I'm forcing myself to write this post. Almost every night, after I get the kids in bed and tidy the house, I sit down at the computer to catch up news and blogs and do my homework. Too often, instead of homework or writing or something productive, I end up scrolling through Facebook again and again, hoping someone will update something. Then I hop over to BuzzFeed and mindlessly read through a bunch of posts, most of which have the same jokes and the same GIFs I've seen a bunch of times before. I have a lot of ideas for writing in my mind and yet I never seem to take the time to write them down. Not only have I been neglecting this personal blog, I've also had a hard time getting things up on Segullah lately and I always feel guilty about that. Additionally, I should be more dedicated to my homework--I've been getting by in my classes, but I'm not very dedicated.

I realized the other day that I'm scared of writing. When I think about sitting down to write, I feel fear. It's weird. I agreed to writing an essay for an upcoming anthology and it has been very difficult. Just writing the thing made me freak out, and that first draft really wasn't very good. Revising has been torture--I need to go through the draft again because I have received some good feedback from two friends who I trust and who are solid writers. And yet, the idea of reading what I wrote makes me want to run away screaming. I just can't handle it.

Other things that make me feel the same sort of fear are changing my habits like going to bed earlier, exercising, and getting into a more consistent scripture study routine. There's one part of me that keeps yearning for positive change--and another bigger part of me that keeps freaking out and wants to just keep eating sugar while staying up late reading fluffy stuff on the internet instead of doing anything productive or substantial.

At the end of last summer I wrote a post about how I really wasn't doing that well. Last fall I spent several months in therapy and it really helped a lot. I've also read some great books by Brene Brown and a few other books that have helped give me some insights into my particular struggles and some ideas for change. However, I'm still having a hard time putting my ideas for change into practice. And I feel like a bit of a broken record here on this blog because I think I've written a number of posts with this same theme during the last few years. I don't know yet if I need to go cold turkey with change, change a bunch of things at once, and/or make some small positive changes. I'm still figuring this out.

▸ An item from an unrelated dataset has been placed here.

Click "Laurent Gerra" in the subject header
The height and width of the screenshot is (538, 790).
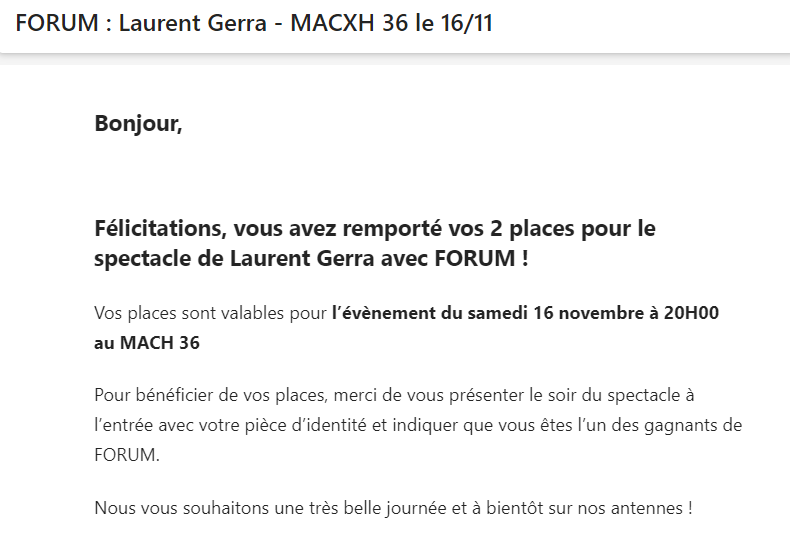click(x=192, y=23)
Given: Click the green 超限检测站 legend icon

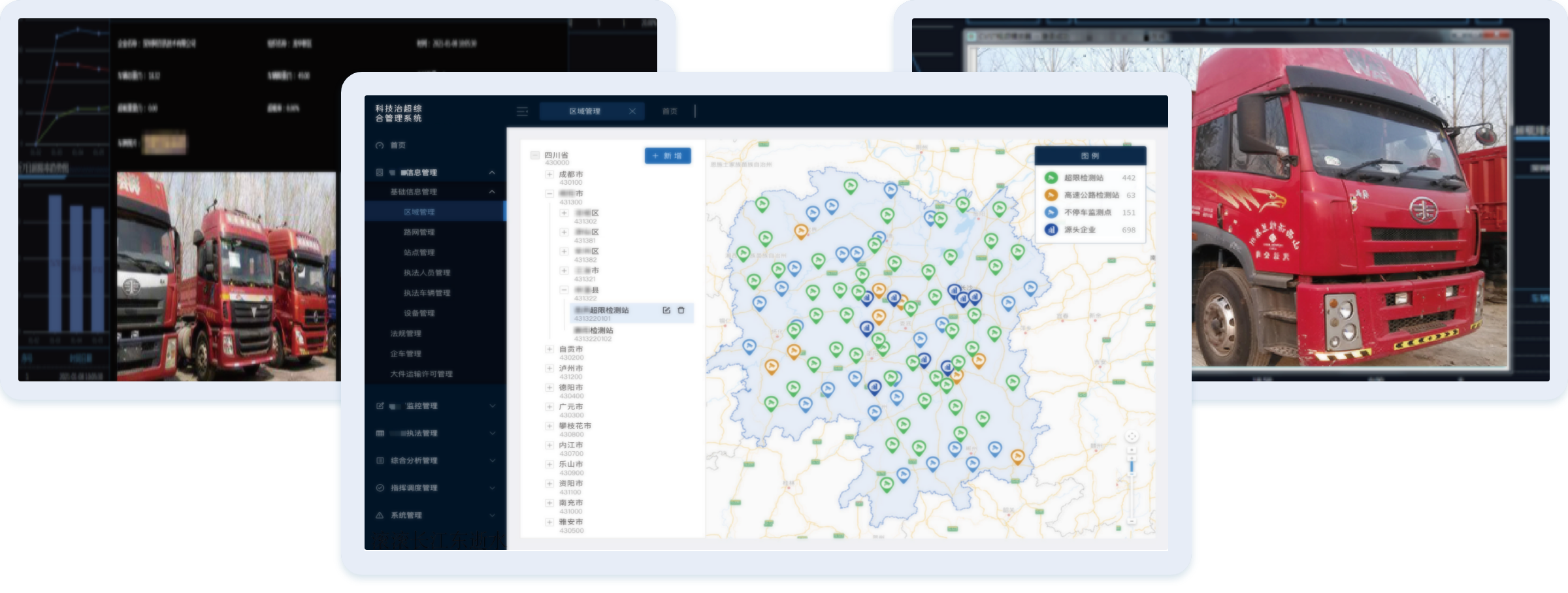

One thing that has been clanging around in my head for a while has been the phrase "be a producer not a consumer". I think that is something I need to focus on. When I am anxious I want to consume. I bite my nails, eat all kinds of sugar, mindlessly read books or stuff on the internet. I don't want to have to deal with producing things like opinions that someone might read and judge me for--it's safer and more comforting to just sit back and take things in. To change that, my new small goal will be to set aside some writing time for the blog a few days a week. I may or not publish everything I write, but I will write something. Also, I will make a goal to not just write another navel-gazing post about why I'm not writing or what my latest neurosis is--this blog has plenty of those already.

Comments

Desmama said…
Have you thought about Gretchen Rubin's new book "Better Than Before"? I haven't read it but I've really liked her other stuff and I'm anxious to read this one (after I get through all the others I'm anxious to read too . . . so much to read, so little time). I know it's about habits and creating positive ones and keeping them, and it's getting really good reviews, so it might be worth looking into. If you do read it, I'll be interested to hear what you think.